Investigating Crosstalk Between DNA Repair and Ribosome Biogenesis
AbstractAlthough typically perceived as separate pathways, DNA repair and ribosome biogenesis have surprisingly been associated with one another by the reported interaction between the human DNA repair enzyme SMUG1 and the pseudouridine synthase dyskerin (DCK1, Cbf5 in yeast). Specifically, this interaction has been shown to excise 5-hydeoxylmethyl deoxyuridine, but not uridine or pseudouridine from RNA molecules.
Uracil glycosylases, such as SMUG1, remove damaged bases from DNA, leaving an abasic site open for repair. In particular, uracil glycosylases serve a role in protecting the genome from mutation in the event of cytosine deamination to uracil. Unrepaired U:G mismatches can give rise to transition mutations in replication, resulting in altered gene expression.

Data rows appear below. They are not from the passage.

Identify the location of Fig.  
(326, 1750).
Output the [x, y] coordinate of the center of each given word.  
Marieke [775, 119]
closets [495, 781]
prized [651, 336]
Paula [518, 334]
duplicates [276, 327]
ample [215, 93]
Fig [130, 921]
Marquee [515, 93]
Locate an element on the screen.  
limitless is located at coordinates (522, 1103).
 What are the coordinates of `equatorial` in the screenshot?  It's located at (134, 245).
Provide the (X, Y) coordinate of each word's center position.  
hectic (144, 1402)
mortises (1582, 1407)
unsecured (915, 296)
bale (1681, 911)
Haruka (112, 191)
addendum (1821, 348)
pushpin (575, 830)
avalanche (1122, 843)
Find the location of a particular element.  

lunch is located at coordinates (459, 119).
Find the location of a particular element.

Dyskerin, a ribosome biogenesis factor, is part of a ribonucleoprotein complex that modifies ribosomal RNA by catalyzing the isomerization of uridine to pseudouridine. The function of dyskerin offers an interesting link to cancer, in which large ribosome quantities are generated within an enlarged nucleolus for rapid protein synthesis. Additionally, RNA pseudouridine synthases have been found to be overexpressed in many cancers and linked to a poor prognosis. Following the overexpression and purification of SMUG1 and Cbf5 (dyskerin homologue), the study looks to establish an electrophoresis and fluorescence based uracil-DNA glycosylase assay utilizing fluorescently labelled DNA molecules and DNA endonucleases. In light of the unclear SMUG1-dyskerin interaction, this fluorescence based assay, will be used to characterize the effect of Cbf5 on SMUG1 activity and vice versa. The affinity of SMUG1 to RNA in the presence and absence of Cbf5 will also be investigated via binding studies, with the aim of testing the hypothesis that dyskerin acts as an RNA tether for SMUG1.
Studying these protein-protein and RNA-protein interactions will provide insight into the crosstalk between the two important, and previously thought to be unrelated, cellular pathways of DNA repair and ribosome biogenesis with potential implications for new cancer treatment strategies.